* [Problem details]: Transcribe each line below without altering anything.

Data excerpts
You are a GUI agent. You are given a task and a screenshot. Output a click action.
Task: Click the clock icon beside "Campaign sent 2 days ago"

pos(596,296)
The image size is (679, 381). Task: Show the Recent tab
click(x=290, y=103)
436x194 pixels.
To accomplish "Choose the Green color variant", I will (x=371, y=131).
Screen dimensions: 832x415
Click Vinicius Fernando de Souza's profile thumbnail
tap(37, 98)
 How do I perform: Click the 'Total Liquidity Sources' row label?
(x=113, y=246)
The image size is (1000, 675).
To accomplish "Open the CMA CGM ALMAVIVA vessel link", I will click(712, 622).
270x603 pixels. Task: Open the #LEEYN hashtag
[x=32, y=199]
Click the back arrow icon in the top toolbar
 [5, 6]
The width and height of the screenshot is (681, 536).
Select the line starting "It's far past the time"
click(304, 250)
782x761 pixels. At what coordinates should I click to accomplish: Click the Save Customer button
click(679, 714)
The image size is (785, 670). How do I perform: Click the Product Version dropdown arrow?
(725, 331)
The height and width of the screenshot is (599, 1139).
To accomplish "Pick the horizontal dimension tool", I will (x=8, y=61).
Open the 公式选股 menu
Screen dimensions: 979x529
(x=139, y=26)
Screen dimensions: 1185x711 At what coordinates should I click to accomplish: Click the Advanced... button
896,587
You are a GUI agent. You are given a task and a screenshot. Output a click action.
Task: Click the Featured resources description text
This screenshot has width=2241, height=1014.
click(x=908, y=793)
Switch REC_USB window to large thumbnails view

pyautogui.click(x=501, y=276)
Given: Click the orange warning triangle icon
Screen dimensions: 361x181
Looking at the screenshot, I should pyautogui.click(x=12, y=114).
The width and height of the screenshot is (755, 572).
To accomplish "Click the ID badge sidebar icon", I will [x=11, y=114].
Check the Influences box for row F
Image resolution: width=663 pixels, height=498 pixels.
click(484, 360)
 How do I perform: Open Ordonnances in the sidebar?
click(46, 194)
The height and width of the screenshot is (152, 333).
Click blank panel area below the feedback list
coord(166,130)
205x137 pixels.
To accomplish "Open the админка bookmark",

* [Response]:
You are a GUI agent. You are given a task and a screenshot. Output a click action.
Task: Click the clock icon beside "Campaign sent 2 days ago"

pos(596,296)
The image size is (679, 381). Task: Show the Recent tab
click(x=290, y=103)
436x194 pixels.
To accomplish "Choose the Green color variant", I will (x=371, y=131).
Screen dimensions: 832x415
Click Vinicius Fernando de Souza's profile thumbnail
tap(37, 98)
 How do I perform: Click the 'Total Liquidity Sources' row label?
(x=113, y=246)
The image size is (1000, 675).
To accomplish "Open the CMA CGM ALMAVIVA vessel link", I will click(712, 622).
270x603 pixels. Task: Open the #LEEYN hashtag
[x=32, y=199]
Click the back arrow icon in the top toolbar
 [5, 6]
The width and height of the screenshot is (681, 536).
Select the line starting "It's far past the time"
click(304, 250)
782x761 pixels. At what coordinates should I click to accomplish: Click the Save Customer button
click(679, 714)
The image size is (785, 670). How do I perform: Click the Product Version dropdown arrow?
(725, 331)
The height and width of the screenshot is (599, 1139).
To accomplish "Pick the horizontal dimension tool", I will (x=8, y=61).
Open the 公式选股 menu
Screen dimensions: 979x529
(x=139, y=26)
Screen dimensions: 1185x711 At what coordinates should I click to accomplish: Click the Advanced... button
896,587
You are a GUI agent. You are given a task and a screenshot. Output a click action.
Task: Click the Featured resources description text
This screenshot has width=2241, height=1014.
click(x=908, y=793)
Switch REC_USB window to large thumbnails view

pyautogui.click(x=501, y=276)
Given: Click the orange warning triangle icon
Screen dimensions: 361x181
Looking at the screenshot, I should pyautogui.click(x=12, y=114).
The width and height of the screenshot is (755, 572).
To accomplish "Click the ID badge sidebar icon", I will [x=11, y=114].
Check the Influences box for row F
Image resolution: width=663 pixels, height=498 pixels.
click(484, 360)
 How do I perform: Open Ordonnances in the sidebar?
click(46, 194)
The height and width of the screenshot is (152, 333).
Click blank panel area below the feedback list
coord(166,130)
205x137 pixels.
To accomplish "Open the админка bookmark",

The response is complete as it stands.